Заметим, что названные попытки приблизить Шекспира к русскому читателю носили явно выраженный русифицированный характер. Как отмечает Ю. Левин, «решающее значение для утверждения известности Шекспира в России имел перевод Н. Полевого «Гамлет» (1837), в котором шекспировские герои впервые заговорили живым эмоциональным и, главное, современным русским языком» [Левин: 505] (здесь и далее курсив мой. — Л. К.). Именно перевод Полевого будет использовать Островский для иронически-полемичного цитирования в контексте конфликта одной из своих любимейших пьес — «Бесприданнице».

Перевод Полевого практически предвосхищает принципы работы с текстом Шекспира самого Островского: простота, лаконичность, эпизодическое замещение русскими реалиями. Островский в своем переводе пьесы Шекспира «Усмирение своенравной» (в более привычном сейчас варианте — «Укрощение строптивой») стремится не просто найти истинно русские выражения для некоторых явлений, но перевести пьесу на русские рельсы мышления: Кэт именуется «Катей», жених советует ей не кусать губ, «как злые девки», и при этом дает зарок сделать из нее «хорошую хозяйку». На строгий вкус, такая перелицовка может показаться грубой, но Островский сознательно культивирует этот способ перевода, делая самоценным приобретение новой семантики в ироническом переосмыслении некоторых реалий на русский лад. «Богатый разнообразный язык его перевода сродни языку Шекспира. В этом сила перевода Островского» [Морозов: 247]. Мы видим, что сам способ осмысления жизни в переводе Островского декларирует приметы национального русского стиля, причем с разговорным, часто просторечным, уклоном.

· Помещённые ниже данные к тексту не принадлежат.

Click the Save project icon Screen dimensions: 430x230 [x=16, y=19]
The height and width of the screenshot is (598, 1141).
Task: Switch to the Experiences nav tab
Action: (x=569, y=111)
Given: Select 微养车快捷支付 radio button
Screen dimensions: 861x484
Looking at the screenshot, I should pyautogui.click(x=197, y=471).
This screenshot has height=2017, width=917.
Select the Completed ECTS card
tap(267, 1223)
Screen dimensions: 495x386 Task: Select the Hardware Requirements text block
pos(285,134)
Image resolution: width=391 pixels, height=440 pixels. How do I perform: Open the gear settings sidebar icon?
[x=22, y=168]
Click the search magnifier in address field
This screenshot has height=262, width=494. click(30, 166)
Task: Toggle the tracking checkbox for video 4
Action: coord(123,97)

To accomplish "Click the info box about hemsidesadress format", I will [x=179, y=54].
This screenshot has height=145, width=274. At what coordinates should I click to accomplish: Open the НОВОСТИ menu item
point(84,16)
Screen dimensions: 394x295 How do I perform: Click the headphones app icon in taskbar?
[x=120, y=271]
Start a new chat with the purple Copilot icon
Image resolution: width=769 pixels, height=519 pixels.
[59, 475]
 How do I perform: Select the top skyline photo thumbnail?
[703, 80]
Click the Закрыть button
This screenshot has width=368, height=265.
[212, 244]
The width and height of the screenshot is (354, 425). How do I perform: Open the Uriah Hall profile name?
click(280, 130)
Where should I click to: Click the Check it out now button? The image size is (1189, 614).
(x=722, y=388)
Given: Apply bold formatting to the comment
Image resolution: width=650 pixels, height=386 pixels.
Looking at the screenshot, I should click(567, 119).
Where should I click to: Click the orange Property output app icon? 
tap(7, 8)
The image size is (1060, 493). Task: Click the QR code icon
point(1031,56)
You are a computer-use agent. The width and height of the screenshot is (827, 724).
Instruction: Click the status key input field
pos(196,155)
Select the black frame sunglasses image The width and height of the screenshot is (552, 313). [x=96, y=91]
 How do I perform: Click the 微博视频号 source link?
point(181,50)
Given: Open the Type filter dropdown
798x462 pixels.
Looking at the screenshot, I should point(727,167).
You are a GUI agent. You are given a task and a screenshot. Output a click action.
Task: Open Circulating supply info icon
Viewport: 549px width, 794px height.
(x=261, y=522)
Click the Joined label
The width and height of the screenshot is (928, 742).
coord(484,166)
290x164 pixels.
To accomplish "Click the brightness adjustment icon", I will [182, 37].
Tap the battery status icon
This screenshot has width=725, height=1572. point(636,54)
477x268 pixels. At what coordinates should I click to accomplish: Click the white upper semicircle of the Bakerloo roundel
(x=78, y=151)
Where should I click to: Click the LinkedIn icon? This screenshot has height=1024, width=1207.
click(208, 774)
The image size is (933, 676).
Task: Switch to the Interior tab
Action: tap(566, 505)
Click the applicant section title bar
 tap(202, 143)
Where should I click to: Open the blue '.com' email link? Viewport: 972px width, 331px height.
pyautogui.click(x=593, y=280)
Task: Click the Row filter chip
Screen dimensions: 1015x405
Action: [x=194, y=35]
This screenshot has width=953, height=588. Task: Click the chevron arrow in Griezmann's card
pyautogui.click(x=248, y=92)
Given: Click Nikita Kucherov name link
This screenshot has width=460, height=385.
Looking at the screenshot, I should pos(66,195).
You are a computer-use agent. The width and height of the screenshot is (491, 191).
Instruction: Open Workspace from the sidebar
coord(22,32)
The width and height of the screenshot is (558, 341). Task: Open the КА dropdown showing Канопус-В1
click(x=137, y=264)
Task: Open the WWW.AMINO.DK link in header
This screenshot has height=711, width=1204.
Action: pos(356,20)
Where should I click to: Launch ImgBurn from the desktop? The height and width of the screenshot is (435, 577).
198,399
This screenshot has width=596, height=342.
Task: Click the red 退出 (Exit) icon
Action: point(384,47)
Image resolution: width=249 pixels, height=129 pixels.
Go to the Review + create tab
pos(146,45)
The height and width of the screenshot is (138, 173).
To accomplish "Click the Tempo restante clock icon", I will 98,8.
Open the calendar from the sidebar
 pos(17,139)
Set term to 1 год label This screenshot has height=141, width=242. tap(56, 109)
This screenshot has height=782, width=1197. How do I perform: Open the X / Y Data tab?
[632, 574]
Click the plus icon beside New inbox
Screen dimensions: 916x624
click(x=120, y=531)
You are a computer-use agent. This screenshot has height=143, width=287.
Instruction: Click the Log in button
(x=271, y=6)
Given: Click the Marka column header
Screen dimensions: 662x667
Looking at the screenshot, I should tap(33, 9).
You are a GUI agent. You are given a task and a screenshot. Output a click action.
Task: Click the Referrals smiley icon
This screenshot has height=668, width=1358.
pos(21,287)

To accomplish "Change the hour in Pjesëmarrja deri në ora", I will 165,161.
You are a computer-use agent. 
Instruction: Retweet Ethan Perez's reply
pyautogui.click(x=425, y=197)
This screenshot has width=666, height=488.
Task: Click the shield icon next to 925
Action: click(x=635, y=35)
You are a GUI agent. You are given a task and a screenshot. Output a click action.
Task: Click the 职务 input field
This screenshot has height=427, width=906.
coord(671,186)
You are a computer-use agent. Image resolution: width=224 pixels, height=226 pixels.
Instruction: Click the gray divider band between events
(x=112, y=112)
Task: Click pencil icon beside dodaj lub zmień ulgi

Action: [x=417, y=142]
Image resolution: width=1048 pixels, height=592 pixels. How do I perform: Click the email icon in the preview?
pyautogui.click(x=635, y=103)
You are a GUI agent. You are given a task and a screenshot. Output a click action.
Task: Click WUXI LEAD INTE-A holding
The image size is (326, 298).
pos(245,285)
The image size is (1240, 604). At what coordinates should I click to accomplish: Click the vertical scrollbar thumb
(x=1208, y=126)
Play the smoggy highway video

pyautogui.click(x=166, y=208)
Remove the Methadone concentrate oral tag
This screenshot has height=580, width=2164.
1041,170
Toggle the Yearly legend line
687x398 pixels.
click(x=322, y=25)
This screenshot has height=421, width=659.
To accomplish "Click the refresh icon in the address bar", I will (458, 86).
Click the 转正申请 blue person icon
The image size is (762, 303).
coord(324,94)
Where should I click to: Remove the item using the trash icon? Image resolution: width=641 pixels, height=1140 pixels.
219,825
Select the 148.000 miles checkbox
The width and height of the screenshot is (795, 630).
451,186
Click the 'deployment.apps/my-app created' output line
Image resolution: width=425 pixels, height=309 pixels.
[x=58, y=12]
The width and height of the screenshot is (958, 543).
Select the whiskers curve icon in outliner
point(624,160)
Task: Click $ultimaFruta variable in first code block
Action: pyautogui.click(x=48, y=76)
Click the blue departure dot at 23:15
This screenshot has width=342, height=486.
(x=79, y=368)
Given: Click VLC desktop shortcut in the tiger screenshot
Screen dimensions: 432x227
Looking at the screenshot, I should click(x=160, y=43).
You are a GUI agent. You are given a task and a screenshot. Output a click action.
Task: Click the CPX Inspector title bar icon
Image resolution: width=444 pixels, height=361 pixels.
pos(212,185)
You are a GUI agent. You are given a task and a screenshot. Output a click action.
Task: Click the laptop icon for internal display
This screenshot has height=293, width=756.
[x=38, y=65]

В обращении к шекспировскому тексту Островский находит особую прелесть не в доскональном следовании национальной ауре образца, а в своевольном привнесении нового иронического смысла в русифицированный текст. Классическим примером перевода знаменитой шекспировской цитаты в формулу в русском вкусе становится перелицовка сакраментальной шекспировской фразы помощником режиссера Нароковым в пьесе Островского «Таланты и поклонники»: «Я могу сказать тебе, как Лир: каждый вершок меня — барин». Перевод знаменитой фразы Лира «Ay, every inch a king!» для Островского полон комических коннотаций: если мера «вершок» в качестве перевода английского дюйма еще может быть воспринята не с буквальной, но с оценочной точки зрения нейтрально, то замена «короля» на «барина» в устах Нарокова звучит с явной иронией.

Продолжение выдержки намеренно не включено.